▸ EXERCISE OBJECTIVE
When you reach the line with "Pick the left pavé band in top view", transcribe it and each line after it through the last one below, exactly. Pictures stay out.

Collected data entries

═══

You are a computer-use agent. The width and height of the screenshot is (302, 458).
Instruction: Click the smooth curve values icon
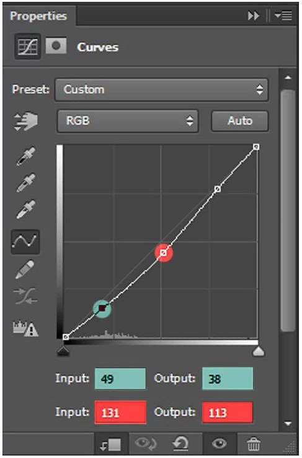click(x=25, y=296)
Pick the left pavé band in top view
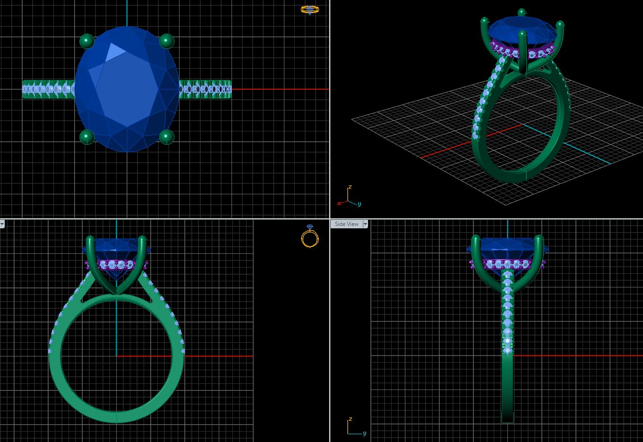The width and height of the screenshot is (643, 442). pos(47,89)
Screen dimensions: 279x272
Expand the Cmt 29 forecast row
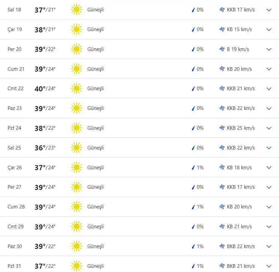click(269, 227)
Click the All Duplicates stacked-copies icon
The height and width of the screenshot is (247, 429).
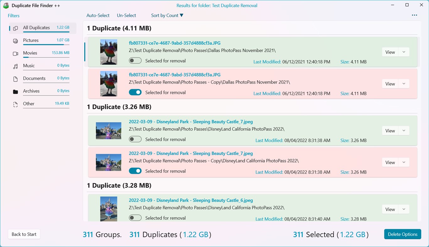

═══

▸ ANSWER SPACE
Pick the left pavé band in top view
The width and height of the screenshot is (643, 442). pos(47,89)
Screen dimensions: 279x272
Expand the Cmt 29 forecast row
click(269, 227)
Click the All Duplicates stacked-copies icon
The height and width of the screenshot is (247, 429).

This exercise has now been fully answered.